Dead End Kids::
Gorcey, Dell, Jordan, Punsley, Halop, Hall
After their success in the Broadway play of the same name, The Dead End Kids sprang upon an unsuspecting movie-going public in Samuel Goldwyn's 1937 film Dead End, a crime drama featuring Humphrey Bogart.
The success of this film led Warner Brothers to sign the Kids and feature them in six films which starred such screen luminaries as Ronald Reagan, Pat O'Brien, James Cagney, Humphrey Bogart, John Garfield and Claude Raines.
The films were the typical Warner fare of serious social/crime dramas with the Kids heavily involved in the plot and also lending some comedy relief.
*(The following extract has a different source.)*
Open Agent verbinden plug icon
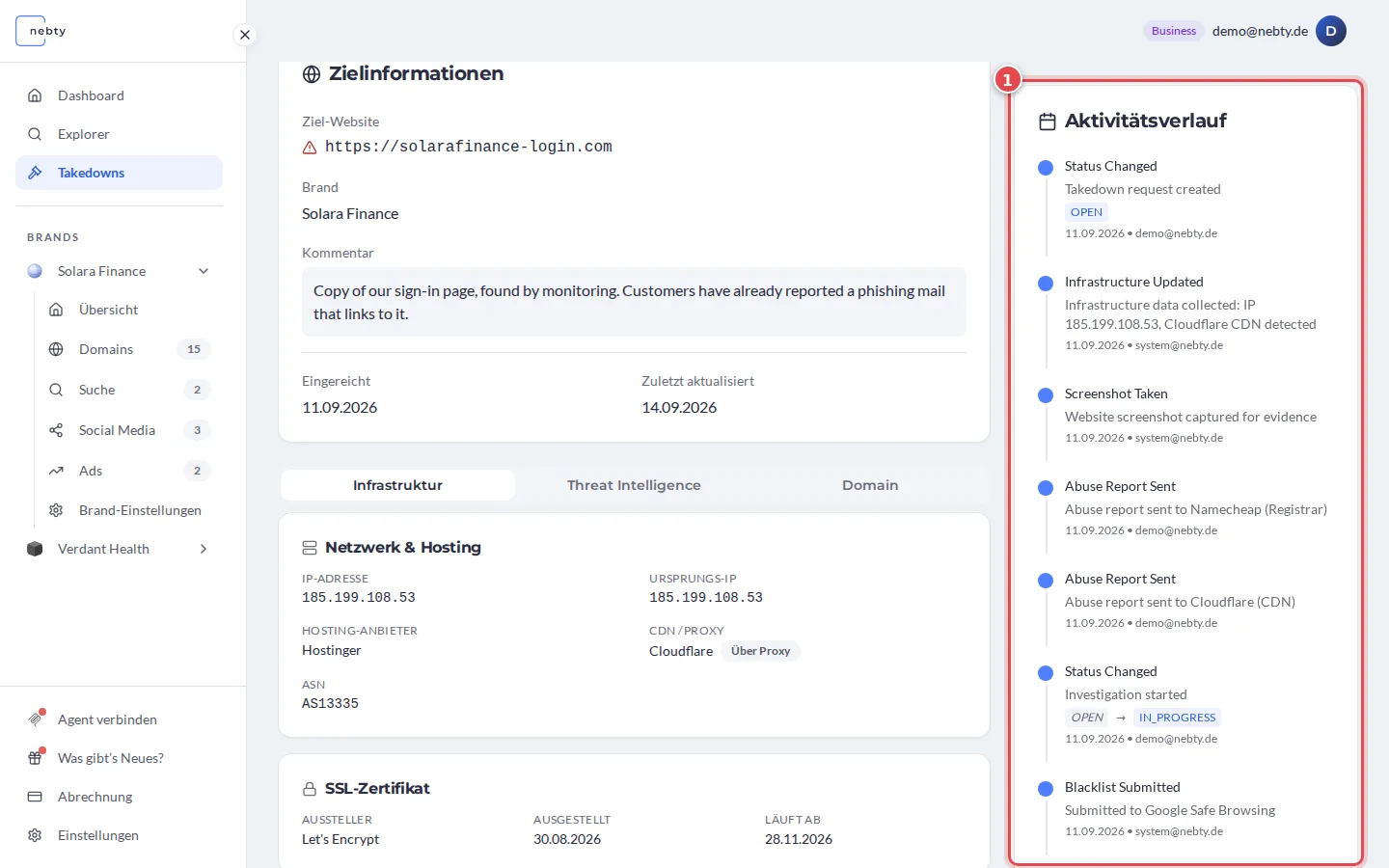The width and height of the screenshot is (1389, 868). point(35,719)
The quality of the films declined until Warner's threw in the towel and the Kids were reborn as the East Side Kids at the king of the poverty row studios, Monogram.
Leo Gorcey, Huntz Hall, Bobby Jordan, Gabriel Dell, Billy Halop and Bernard Punsley played the Kids. Despite the fact that they played the same basic roles in every picture, their characters were given different names in many of the films, although Billy Halop was always the leader and featured "Kid" in these movies.
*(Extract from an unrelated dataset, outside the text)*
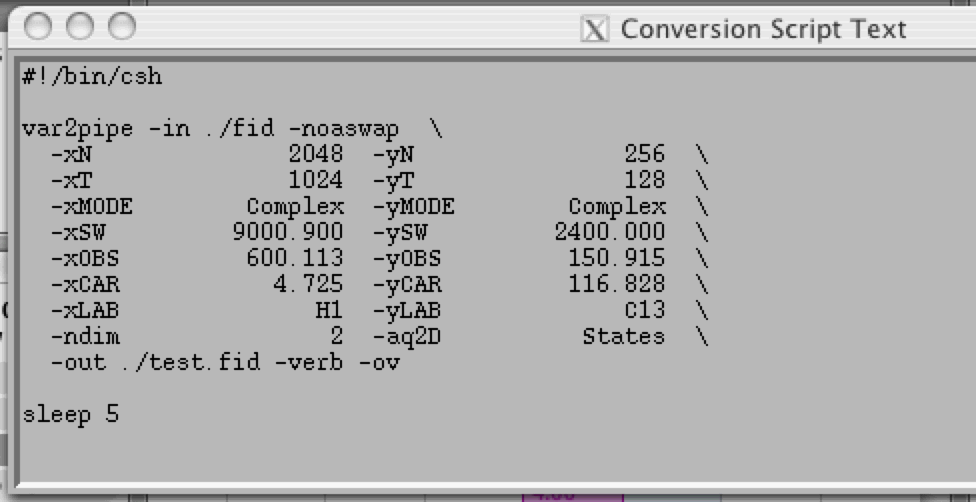Image resolution: width=976 pixels, height=502 pixels.
Task: Click the Conversion Script Text window title
Action: point(763,29)
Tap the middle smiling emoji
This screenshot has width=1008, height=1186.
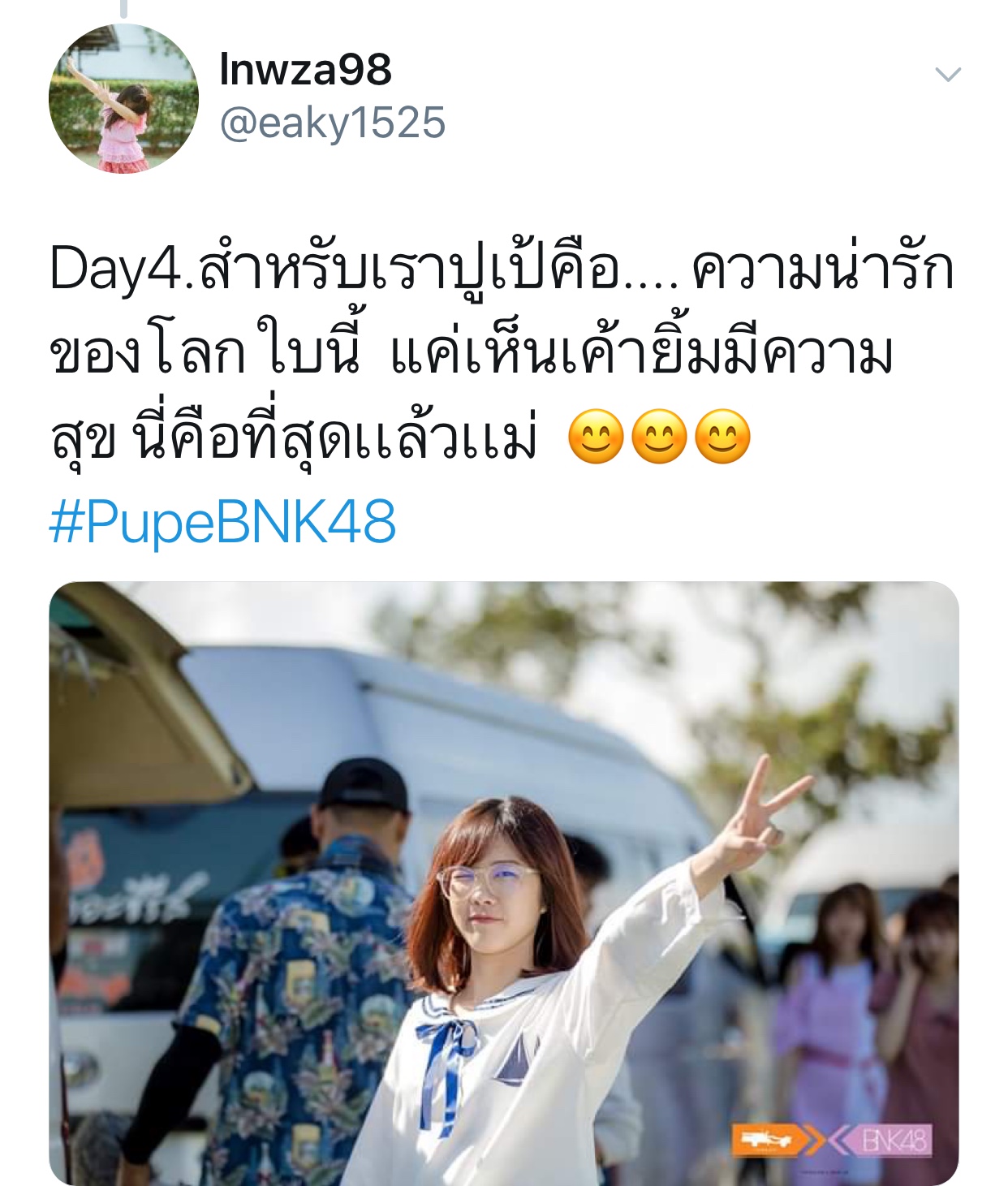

Generally, these films are the best made of any of the four series. Dead End and Angels With Dirty Faces are considered classics of the genre. They Made Me A Criminal is notable for it's strong performance by future superstar, John Garfield. (Garfield would team up with Halop & Jordan in Warner's 1939 Dust Be My Destiny.) The last two Warner's films are pretty bad though.
Dead End Kids Films:
Dead End - 1937 - United Artists
Crime School - 1938 - Warner Brothers
Angels With Dirty Faces - 1938 - Warner Brothers
They Made Me A Criminal - 1939 - Warner Brothers
Hell's Kitchen - 1939 - Warner Brothers
The Angels Wash Their Faces - 1939 - Warner Brothers
On Dress Parade - 1939 - Warner Brothers
Little Tough Guys::
At the same time that Warner's was cranking out the Dead End Kids series and Monogram doing the same with the East Side Kids, Universal Studios signed four of the Kids (Billy Halop, Huntz Hall, Gabriel Dell and Bernard Punsley) and released a series of mostly bad (OK OK just plain awful!) "B" movies and three 12-part serials. Leo Gorcey's brother, David, was featured in several of these unmemorable films.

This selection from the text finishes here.